# New Garden Gate



## sooty (6 Jul 2006)

I wonder if you can help me choose the type of finnish I should put on my new garden gate.

I am building it out of 3/4 inch pine floorboard with 6in x 1.1/8in cross members and 3in x 1.1/8in diagonals its almost finished now I just have to rout a chamfer onto the cross members and diagonals to let water run off more easily and then its done.

What kind of weatherproof finnish would you recommend? I was thinking of using creosote but it always looks so drab and I don't think you can apply anything over the top of creosote to make it look good?

I thought about gloss paint but then I would not see the grain of the wood?

Or I could use a stain and an exterior satin varnish?

I would really appreciate your input on this so please tell me what you experts would reccomend? what finnish do you think is best I would like to hang the gate this weekend if possible


----------



## RogerS (6 Jul 2006)

If you want to see the grain then Sadolin or Sikkens.


----------



## DaveL (6 Jul 2006)

Hi Sooty, 

I don't think you can still buy 'proper' creosote any more due to health and safety issues. :shock: I have used Sadlin in the past on pine T&G workshop doors, there is a range of colours and with some you can still see the 'wood'. The thing that I think makes it better that most gloss paint is its micro porous, it lets the moisture out of the timber. 8) 

Oh and I have moved this to the finishing forum.


----------



## JPEC (6 Jul 2006)

I have found if you use Sadolin 'classic', the thinner non glossy one (in green tin) the grain shows through more than with Sadolin Extra. You can then cover with a clear finish if you wish.

Julian


----------



## Paul Chapman (6 Jul 2006)

I use Sadolin Classic on my back door (soft wood), front door (hard wood) and garden furniture (mixture of hard and soft wood) and find it very good. You probably need to re-do it every year but it doesn't flake and peel like paint and varnish because it sinks in and doesn't form a thick film on the surface.

On my back gate I used to use creosote. I now use creosote substitute which looks the same, smells the same and seems to work the same, so I don't know what the difference is between that and the original creosote :? 

Paul


----------



## sooty (6 Jul 2006)

Called in at my local shop today, could not find Sandolin classic so I came away with Sandolin extra will give this a try to-morrow and see how it goes?


----------

SHORT TASK 1 ▸ Output the part of the listing that opens with the line containing "Open the notification bell" and closes with the line containing "pyautogui.click(x=1277, y=394)" as a JSON array of strings, one per line, with blank lines left out.
The listing below has no connection to the garden gate thread.

EXTRACTED ENTRIES ▸
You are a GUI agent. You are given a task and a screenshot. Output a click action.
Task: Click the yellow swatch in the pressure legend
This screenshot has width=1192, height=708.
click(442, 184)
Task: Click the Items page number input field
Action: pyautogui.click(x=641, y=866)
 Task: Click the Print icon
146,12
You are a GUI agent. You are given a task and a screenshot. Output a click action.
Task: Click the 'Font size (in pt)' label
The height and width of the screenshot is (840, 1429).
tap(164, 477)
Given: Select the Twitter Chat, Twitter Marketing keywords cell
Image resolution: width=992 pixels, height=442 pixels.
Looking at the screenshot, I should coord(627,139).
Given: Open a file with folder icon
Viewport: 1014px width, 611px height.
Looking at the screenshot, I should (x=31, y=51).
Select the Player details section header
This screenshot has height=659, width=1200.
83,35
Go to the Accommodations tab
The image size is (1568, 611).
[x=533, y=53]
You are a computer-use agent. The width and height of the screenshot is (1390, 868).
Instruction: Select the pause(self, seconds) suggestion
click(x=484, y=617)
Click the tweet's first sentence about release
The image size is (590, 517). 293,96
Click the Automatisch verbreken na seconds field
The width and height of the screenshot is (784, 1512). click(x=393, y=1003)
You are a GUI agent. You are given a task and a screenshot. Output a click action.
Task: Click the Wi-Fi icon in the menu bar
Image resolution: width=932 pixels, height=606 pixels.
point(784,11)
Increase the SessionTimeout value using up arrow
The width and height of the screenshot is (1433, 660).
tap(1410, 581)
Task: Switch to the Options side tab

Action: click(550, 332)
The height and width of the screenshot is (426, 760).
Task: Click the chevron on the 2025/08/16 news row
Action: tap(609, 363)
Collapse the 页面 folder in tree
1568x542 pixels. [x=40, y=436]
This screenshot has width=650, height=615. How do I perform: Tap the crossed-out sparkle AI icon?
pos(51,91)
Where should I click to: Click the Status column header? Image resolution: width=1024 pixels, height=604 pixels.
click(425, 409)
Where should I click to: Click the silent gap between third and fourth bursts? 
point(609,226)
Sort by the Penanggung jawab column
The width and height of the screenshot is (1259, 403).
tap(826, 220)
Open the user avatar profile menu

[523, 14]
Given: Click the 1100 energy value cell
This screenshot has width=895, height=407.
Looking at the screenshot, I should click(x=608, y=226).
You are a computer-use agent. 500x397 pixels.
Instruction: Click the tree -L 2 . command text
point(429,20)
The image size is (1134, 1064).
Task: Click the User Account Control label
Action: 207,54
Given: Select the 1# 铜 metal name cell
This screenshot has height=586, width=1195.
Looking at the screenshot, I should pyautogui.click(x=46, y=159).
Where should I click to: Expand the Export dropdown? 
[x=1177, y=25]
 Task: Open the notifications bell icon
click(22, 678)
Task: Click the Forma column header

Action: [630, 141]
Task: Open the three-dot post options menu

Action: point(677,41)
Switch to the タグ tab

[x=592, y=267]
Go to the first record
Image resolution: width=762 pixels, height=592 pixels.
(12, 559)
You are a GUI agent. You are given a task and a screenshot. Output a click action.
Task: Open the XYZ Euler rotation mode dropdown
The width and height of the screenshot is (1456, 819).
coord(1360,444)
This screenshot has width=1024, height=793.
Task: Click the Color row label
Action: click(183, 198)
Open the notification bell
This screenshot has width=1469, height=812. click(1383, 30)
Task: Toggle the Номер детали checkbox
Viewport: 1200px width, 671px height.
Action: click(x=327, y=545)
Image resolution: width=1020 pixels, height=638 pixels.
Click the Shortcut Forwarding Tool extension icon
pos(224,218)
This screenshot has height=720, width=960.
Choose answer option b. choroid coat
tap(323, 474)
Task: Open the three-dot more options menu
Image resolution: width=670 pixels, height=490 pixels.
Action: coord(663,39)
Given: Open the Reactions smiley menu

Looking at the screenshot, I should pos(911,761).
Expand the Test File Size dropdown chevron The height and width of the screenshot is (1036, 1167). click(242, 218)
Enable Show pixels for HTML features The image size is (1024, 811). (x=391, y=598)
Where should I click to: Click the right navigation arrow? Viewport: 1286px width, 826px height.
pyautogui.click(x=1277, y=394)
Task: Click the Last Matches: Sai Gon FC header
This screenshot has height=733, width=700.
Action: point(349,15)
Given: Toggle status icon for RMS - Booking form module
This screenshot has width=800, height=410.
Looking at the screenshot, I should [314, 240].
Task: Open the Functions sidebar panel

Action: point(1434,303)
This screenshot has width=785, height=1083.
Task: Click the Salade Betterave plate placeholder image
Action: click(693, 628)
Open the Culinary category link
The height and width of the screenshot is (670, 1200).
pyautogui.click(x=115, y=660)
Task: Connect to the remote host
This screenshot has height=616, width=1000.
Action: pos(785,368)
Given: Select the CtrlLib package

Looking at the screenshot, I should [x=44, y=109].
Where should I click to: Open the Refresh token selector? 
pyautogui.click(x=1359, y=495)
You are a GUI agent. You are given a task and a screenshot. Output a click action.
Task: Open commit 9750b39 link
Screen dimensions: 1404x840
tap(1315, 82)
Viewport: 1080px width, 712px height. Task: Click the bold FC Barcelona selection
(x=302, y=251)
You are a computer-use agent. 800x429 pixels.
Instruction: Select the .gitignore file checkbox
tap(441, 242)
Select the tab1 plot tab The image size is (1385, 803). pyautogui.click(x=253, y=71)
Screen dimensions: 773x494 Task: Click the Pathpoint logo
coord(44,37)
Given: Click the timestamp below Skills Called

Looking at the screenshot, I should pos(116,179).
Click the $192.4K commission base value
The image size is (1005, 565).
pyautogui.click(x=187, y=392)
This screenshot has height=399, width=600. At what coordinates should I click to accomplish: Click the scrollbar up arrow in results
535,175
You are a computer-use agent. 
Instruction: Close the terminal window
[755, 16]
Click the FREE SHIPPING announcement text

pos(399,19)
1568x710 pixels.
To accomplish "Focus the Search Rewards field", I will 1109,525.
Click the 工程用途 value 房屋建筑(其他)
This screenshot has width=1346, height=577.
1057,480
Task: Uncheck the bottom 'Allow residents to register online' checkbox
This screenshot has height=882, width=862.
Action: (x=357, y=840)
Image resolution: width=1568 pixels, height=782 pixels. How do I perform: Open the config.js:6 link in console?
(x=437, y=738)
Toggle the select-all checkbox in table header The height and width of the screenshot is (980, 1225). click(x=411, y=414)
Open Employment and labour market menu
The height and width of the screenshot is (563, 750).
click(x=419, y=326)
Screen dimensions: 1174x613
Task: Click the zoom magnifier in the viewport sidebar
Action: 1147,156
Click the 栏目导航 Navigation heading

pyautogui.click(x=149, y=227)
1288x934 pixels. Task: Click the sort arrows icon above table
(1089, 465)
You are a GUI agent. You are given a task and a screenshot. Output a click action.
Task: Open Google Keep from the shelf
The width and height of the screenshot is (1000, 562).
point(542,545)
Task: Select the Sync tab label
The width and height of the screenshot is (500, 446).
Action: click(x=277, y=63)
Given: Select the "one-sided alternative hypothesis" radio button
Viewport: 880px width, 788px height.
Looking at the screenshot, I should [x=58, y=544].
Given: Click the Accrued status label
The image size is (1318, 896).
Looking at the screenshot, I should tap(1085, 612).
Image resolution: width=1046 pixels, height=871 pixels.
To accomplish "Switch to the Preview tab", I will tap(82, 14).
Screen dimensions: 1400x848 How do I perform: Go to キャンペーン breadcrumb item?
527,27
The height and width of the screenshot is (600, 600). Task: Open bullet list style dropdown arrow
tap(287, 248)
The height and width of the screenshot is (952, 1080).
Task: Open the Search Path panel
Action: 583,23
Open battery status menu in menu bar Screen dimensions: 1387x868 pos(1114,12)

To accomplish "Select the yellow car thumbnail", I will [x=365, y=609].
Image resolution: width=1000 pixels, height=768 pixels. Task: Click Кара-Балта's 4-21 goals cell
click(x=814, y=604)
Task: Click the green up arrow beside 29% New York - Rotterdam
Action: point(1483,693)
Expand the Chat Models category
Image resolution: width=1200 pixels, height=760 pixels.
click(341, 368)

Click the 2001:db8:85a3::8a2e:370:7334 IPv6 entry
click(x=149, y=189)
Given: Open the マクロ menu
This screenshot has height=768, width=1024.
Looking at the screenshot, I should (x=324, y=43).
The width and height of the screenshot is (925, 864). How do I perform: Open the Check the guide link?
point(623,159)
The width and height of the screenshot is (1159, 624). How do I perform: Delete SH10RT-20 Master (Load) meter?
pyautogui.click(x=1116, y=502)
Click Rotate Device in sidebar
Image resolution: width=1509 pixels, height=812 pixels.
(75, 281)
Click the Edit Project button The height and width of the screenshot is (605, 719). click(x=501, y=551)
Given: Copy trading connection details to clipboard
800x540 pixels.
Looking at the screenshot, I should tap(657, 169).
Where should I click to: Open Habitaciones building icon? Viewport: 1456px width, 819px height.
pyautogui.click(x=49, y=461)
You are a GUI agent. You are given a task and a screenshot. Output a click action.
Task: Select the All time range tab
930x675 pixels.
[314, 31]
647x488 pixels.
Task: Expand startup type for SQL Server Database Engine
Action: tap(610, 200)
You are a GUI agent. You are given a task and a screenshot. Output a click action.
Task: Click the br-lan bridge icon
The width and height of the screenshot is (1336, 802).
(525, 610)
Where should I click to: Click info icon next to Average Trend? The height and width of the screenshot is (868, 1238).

SHORT TASK 2 ▸ List each distinct username that posts in the garden gate thread.

FINAL RESULT 1 ▸
[
  "Open the notification bell",
  "This screenshot has width=1469, height=812. click(1383, 30)",
  "Task: Toggle the Номер детали checkbox",
  "Viewport: 1200px width, 671px height.",
  "Action: click(x=327, y=545)",
  "Image resolution: width=1020 pixels, height=638 pixels.",
  "Click the Shortcut Forwarding Tool extension icon",
  "pos(224,218)",
  "This screenshot has height=720, width=960.",
  "Choose answer option b. choroid coat",
  "tap(323, 474)",
  "Task: Open the three-dot more options menu",
  "Image resolution: width=670 pixels, height=490 pixels.",
  "Action: coord(663,39)",
  "Given: Open the Reactions smiley menu",
  "Looking at the screenshot, I should pos(911,761).",
  "Expand the Test File Size dropdown chevron The height and width of the screenshot is (1036, 1167). click(242, 218)",
  "Enable Show pixels for HTML features The image size is (1024, 811). (x=391, y=598)",
  "Where should I click to: Click the right navigation arrow? Viewport: 1286px width, 826px height.",
  "pyautogui.click(x=1277, y=394)"
]

FINAL RESULT 2 ▸
sooty
RogerS
DaveL
JPEC
Paul Chapman